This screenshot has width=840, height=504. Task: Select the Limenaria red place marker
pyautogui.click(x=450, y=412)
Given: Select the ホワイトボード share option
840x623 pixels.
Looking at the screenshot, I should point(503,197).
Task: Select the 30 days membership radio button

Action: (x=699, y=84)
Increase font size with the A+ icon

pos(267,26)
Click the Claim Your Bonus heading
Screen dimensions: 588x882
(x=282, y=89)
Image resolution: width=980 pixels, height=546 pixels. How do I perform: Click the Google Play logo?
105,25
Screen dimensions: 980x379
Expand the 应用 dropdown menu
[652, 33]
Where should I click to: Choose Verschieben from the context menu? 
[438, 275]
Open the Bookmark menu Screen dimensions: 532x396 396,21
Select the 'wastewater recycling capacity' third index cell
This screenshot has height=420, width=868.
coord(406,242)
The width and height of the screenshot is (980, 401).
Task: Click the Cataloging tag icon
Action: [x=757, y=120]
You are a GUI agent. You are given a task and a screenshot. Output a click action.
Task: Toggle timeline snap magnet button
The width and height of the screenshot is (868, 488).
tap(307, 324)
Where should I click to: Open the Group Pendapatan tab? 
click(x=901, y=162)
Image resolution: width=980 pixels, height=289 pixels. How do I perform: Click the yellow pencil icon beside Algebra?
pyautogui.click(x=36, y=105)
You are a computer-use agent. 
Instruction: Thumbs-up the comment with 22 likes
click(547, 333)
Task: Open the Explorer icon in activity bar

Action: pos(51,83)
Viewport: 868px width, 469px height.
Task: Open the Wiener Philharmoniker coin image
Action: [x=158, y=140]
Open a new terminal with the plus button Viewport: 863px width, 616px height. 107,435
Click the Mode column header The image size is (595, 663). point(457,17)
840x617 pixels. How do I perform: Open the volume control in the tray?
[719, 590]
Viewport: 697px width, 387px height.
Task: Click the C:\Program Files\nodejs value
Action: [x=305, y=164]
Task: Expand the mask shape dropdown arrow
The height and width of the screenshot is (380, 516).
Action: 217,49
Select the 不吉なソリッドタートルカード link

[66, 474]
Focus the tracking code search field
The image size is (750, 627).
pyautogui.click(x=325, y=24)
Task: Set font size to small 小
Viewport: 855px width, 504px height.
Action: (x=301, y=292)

** Exercise **
Line by line, write out the records above exactly.

** Response to the exercise **
This screenshot has width=840, height=504. Task: Select the Limenaria red place marker
pyautogui.click(x=450, y=412)
Given: Select the ホワイトボード share option
840x623 pixels.
Looking at the screenshot, I should point(503,197).
Task: Select the 30 days membership radio button

Action: (x=699, y=84)
Increase font size with the A+ icon

pos(267,26)
Click the Claim Your Bonus heading
Screen dimensions: 588x882
(x=282, y=89)
Image resolution: width=980 pixels, height=546 pixels. How do I perform: Click the Google Play logo?
105,25
Screen dimensions: 980x379
Expand the 应用 dropdown menu
[652, 33]
Where should I click to: Choose Verschieben from the context menu? 
[438, 275]
Open the Bookmark menu Screen dimensions: 532x396 396,21
Select the 'wastewater recycling capacity' third index cell
This screenshot has height=420, width=868.
coord(406,242)
The width and height of the screenshot is (980, 401).
Task: Click the Cataloging tag icon
Action: [x=757, y=120]
You are a GUI agent. You are given a task and a screenshot. Output a click action.
Task: Toggle timeline snap magnet button
The width and height of the screenshot is (868, 488).
tap(307, 324)
Where should I click to: Open the Group Pendapatan tab? 
click(x=901, y=162)
Image resolution: width=980 pixels, height=289 pixels. How do I perform: Click the yellow pencil icon beside Algebra?
pyautogui.click(x=36, y=105)
You are a computer-use agent. 
Instruction: Thumbs-up the comment with 22 likes
click(547, 333)
Task: Open the Explorer icon in activity bar

Action: pos(51,83)
Viewport: 868px width, 469px height.
Task: Open the Wiener Philharmoniker coin image
Action: [x=158, y=140]
Open a new terminal with the plus button Viewport: 863px width, 616px height. 107,435
Click the Mode column header The image size is (595, 663). point(457,17)
840x617 pixels. How do I perform: Open the volume control in the tray?
[719, 590]
Viewport: 697px width, 387px height.
Task: Click the C:\Program Files\nodejs value
Action: [x=305, y=164]
Task: Expand the mask shape dropdown arrow
The height and width of the screenshot is (380, 516).
Action: 217,49
Select the 不吉なソリッドタートルカード link

[66, 474]
Focus the tracking code search field
The image size is (750, 627).
pyautogui.click(x=325, y=24)
Task: Set font size to small 小
Viewport: 855px width, 504px height.
Action: (x=301, y=292)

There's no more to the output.